Significance and context
Over the past decade, molecular techniques have revealed a diversity of microorganisms not amenable to study by conventional culture-based techniques. At the same time, molecular biology has revealed more and more about already well-known organisms, culminating in the current public availability of the complete nucleotide sequences for around 30 prokaryotes. Since the existence of many uncultured (and perhaps unculturable) bacteria in diverse habitats was revealed by ribosomal RNA sequences, however, relatively little has been learned about these mysterious organisms - our knowledge of their ecology and metabolism remains extremely patchy. At least one previous report has suggested using libraries of environmental DNA clones - DNA isolated directly from soil - to investigate the biology of these organisms outside culture, but Rondon et al. demonstrate significant expression of genes from environmental DNA cloned into bacterial artificial chromosome (BAC) libraries. This is the first technique that promises easy access to at least some of the functional diversity of environmental microbes by direct screening for particular metabolic activities, and allows microbiologists access to the full arsenal of molecular biological techniques for investigating this diversity.
The authors constructed two BAC libraries from environmental DNA samples, termed metagenomic libraries. The first library contained a total of approximately 100 Mb of environmental DNA with a mean fragment size of 27 kb, while the second, constructed using a refined technique, contained 24,576 cloned fragments of mean size 44.5 kb - making a total of around 1000 Mb of environmental DNA. Antibacterial, lipase, amylase, nuclease, and hemolytic activity could all be detected from the smaller of these libraries, and DNase and antibacterial genes from two clones were successfully sequenced. Seven of the clones from the smaller library had detectable 16S rRNA genes, which could be used to place the clones in a wide diversity of bacterial phyla - low G+C Gram-positives, cytophagales, proteobacteria and acidobacteria.
Environmental DNA was extracted using fairly standard methods, although pulsed-field gel electrophoresis was used to isolate only high-molecular weight DNA for use in the second library. The major advance in this paper is the use of BAC vectors, which allows significant expression of heterologous environmental DNA in Escherichia coli, making it possible to screen the library for novel functional genes using standard, quick biochemical assays. The authors also use an interesting PCR protocol involving competitive oligonucleotides to amplify 16S rRNA genes in the presence of E. coli DNA, which they intend to describe in detail elsewhere.
A strategy of BAC cloning of large environmental DNA fragments allows both traditional and functional genomic studies of uncultured microorganisms to be carried out.
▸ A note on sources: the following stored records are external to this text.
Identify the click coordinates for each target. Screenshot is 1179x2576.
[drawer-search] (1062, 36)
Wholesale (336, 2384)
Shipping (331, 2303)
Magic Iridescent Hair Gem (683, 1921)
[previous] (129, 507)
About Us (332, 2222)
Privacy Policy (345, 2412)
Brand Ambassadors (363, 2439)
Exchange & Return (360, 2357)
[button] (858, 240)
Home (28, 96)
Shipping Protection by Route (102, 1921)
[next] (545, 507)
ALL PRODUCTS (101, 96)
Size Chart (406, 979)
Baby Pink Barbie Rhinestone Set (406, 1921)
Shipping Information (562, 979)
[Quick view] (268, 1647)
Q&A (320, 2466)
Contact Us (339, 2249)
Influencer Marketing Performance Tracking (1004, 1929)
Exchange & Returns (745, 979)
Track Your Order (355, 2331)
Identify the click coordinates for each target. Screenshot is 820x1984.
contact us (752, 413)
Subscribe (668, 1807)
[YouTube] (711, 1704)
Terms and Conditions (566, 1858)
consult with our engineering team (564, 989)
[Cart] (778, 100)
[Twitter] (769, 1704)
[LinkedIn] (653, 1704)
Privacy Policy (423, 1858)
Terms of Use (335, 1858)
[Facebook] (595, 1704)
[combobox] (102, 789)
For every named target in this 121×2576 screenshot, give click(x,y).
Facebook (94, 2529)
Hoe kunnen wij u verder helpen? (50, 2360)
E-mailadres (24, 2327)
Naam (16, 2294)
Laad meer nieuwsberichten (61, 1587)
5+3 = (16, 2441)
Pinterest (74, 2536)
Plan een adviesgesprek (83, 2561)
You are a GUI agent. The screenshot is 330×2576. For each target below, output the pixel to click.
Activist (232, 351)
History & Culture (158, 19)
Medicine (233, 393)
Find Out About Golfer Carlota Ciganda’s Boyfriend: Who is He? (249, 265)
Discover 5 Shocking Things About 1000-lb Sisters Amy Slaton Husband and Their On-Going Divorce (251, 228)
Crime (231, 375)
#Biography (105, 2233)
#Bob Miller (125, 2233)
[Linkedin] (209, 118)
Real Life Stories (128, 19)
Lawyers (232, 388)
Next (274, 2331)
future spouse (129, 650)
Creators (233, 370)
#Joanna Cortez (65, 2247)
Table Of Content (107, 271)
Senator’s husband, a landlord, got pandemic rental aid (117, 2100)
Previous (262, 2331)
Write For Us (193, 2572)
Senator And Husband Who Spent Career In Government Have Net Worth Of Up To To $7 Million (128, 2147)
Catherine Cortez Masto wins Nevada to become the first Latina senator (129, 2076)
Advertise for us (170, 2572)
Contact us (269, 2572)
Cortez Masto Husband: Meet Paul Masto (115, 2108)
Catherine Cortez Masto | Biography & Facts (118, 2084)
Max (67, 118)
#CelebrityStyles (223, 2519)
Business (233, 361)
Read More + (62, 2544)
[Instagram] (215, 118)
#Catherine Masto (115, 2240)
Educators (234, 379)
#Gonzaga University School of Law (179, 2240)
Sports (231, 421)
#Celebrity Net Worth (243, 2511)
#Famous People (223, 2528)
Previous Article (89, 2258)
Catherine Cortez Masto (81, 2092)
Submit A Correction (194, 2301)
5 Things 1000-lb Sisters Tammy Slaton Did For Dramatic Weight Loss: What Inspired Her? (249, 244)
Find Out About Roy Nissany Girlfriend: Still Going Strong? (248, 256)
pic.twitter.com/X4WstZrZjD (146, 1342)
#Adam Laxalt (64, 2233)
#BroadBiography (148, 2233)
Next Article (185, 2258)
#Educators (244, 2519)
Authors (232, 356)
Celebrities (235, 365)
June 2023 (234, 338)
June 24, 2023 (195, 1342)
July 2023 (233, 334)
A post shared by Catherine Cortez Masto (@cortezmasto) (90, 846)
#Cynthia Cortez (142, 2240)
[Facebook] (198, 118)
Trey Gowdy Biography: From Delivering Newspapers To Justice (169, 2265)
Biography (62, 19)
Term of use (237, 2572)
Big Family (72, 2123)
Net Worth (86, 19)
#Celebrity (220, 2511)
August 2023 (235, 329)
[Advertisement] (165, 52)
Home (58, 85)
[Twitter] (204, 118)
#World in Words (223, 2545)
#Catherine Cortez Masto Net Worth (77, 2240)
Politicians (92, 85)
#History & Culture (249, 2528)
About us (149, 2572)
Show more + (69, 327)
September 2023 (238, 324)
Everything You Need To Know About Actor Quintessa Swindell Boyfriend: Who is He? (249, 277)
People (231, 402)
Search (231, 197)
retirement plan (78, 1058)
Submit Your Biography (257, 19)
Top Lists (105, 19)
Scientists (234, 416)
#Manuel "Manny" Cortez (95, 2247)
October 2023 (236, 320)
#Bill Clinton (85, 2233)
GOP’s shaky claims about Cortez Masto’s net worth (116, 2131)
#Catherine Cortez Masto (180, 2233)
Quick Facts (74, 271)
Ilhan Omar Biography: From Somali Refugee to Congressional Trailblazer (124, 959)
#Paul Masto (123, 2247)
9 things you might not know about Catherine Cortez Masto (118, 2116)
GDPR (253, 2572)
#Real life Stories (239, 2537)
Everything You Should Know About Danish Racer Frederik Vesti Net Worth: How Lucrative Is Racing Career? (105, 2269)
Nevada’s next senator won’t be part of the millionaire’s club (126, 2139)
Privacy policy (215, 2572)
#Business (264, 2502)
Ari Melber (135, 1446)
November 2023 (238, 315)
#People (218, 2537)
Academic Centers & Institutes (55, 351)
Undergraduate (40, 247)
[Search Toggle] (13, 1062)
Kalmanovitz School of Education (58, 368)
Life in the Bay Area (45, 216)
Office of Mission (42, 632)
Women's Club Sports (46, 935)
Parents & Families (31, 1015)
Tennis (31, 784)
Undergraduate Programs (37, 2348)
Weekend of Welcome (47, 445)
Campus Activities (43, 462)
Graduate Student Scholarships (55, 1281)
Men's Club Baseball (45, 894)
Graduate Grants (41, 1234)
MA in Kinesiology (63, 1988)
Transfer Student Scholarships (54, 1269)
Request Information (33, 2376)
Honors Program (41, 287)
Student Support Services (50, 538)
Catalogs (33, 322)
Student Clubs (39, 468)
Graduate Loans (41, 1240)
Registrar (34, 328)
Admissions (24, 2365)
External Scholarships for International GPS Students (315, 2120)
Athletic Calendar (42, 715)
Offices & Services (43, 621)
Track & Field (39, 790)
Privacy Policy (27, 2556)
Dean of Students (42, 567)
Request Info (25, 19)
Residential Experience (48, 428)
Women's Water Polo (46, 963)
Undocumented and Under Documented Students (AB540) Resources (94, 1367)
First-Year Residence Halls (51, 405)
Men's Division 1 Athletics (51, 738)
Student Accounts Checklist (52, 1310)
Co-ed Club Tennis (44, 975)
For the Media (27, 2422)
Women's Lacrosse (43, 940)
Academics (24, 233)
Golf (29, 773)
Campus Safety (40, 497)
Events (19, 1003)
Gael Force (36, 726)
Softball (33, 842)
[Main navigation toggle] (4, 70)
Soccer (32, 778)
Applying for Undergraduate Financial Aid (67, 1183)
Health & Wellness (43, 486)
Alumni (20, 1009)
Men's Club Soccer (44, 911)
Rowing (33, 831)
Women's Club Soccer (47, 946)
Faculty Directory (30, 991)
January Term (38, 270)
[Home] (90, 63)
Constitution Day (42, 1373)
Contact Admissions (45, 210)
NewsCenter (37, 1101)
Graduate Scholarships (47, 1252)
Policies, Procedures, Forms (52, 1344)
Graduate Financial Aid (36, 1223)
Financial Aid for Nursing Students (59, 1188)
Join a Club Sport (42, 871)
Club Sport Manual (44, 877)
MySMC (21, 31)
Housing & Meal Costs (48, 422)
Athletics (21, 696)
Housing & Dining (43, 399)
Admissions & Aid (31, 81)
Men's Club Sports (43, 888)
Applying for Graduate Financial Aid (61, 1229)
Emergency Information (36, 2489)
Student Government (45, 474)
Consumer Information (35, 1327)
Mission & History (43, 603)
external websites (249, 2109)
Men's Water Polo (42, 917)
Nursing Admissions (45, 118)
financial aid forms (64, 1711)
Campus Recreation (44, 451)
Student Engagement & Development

As with any new technique, there are many unanswered questions about this work. Most important, perhaps, is to investigate how efficiently genes from different bacteria are expressed in BACs. Clearly the efficiency of expression will depend on the size of inserts, on how completely environmental genomic DNA is sampled in the library and on how similar the protein translation, modification and export machinery is between E. coli and the source of the cloned DNA. These are all open questions, but we can be cautiously optimistic given that previous results from these authors suggest that a wide range of Bacillus cereus genes are successfully expressed from a BAC library. Also important is the phylogenetic range of DNA captured in the libraries. This is only reported from 16S rRNA genes from the smaller library, which are likely to reveal only a small fraction of the total diversity covered. It would be interesting to see what diversity of rRNA and other genes are present in the larger library reported here.
In principle, at least, we may one day see the complete genome sequence for organisms that have never been kept in pure culture, and perhaps understand both why microbiologists have failed to culture them, and what part they play in microbial ecosystems. The sort of 'metagenomic library' described here should have an important role in understanding the microbiology of many environments and in learning about the biology of currently uncultured bacteria. By allowing traditional and functional genomics of uncultured microorganisms, the method used in this paper should also be of use to biochemical prospectors searching for useful industrial and medical proteins.